25 December is the birthday of one of the truly great men ever to walk the earth. His achievements might justly be celebrated wherever his truths hold sway. And that means from one end of the universe to the other. Happy Newton Day!
— – Richard Dawkins, evolutionary biologist and prominent atheist

Some atheists, sceptics, and others have referred to 25 December as Newtonmas, a tongue-in-cheek reference to Christmas. Celebrants send cards with "Reason's Greetings!" printed inside, and exchange boxes of apples and science-related items as gifts. The celebration may have had its origin in a meeting of the Newton Association at Christmas 1890 to talk, distribute gifts, and share laughter and good cheer. The name Newtonmas can be attributed to The Skeptics Society, which needed an alternative name for its Christmas party. Another name for this holiday is Gravmas (also spelt Gravmass or Grav-mass) which is an abbreviation of "gravitational mass" due to Newton's Theory of Gravitation.

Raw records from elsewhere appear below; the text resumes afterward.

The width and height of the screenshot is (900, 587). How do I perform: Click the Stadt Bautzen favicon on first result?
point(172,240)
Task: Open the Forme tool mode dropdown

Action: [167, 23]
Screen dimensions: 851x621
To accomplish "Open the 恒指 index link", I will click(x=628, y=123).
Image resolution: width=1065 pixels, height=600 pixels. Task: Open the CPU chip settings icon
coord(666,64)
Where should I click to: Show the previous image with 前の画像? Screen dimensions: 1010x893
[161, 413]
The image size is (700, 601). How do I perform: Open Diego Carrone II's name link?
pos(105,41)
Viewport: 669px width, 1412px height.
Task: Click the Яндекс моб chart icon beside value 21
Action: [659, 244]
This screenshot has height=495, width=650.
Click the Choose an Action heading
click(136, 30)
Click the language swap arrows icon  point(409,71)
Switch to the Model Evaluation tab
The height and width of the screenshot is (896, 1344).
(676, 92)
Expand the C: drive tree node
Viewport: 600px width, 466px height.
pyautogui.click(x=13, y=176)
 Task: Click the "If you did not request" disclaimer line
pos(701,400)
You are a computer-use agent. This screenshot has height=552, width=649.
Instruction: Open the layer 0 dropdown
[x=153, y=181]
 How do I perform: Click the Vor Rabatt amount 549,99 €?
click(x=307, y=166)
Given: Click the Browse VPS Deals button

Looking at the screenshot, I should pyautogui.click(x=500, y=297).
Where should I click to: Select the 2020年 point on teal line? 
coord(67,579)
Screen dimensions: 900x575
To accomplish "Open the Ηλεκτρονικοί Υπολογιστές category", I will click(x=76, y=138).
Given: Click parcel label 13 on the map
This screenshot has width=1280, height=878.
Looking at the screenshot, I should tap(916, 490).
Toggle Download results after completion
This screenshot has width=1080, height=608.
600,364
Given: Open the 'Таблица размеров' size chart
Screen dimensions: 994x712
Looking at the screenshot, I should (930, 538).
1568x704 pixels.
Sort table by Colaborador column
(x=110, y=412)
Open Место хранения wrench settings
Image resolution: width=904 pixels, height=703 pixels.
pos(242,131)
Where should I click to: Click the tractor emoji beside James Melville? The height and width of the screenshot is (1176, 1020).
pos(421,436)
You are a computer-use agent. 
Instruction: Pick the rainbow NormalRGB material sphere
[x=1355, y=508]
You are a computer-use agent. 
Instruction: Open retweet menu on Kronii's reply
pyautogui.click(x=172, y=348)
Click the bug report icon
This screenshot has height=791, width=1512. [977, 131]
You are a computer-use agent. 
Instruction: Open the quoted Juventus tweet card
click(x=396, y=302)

On 25 December 2014, American astrophysicist Neil deGrasse Tyson tweeted:
On this day long ago, a child was born who, by age 30, would transform the world. Happy Birthday Isaac Newton b. Dec. 25, 1642.
 In a subsequent interview, Tyson denied being "anti-Christian", noting that Jesus' true birthdate is unknown.

Newton's birthday was 25 December under the Old Style Julian Calendar used in Protestant England at the time, but was 4 January under the New Style Gregorian Calendar used simultaneously in Catholic Europe. The period between has been proposed for a holiday season called "10 Days of Newton" to commemorate this.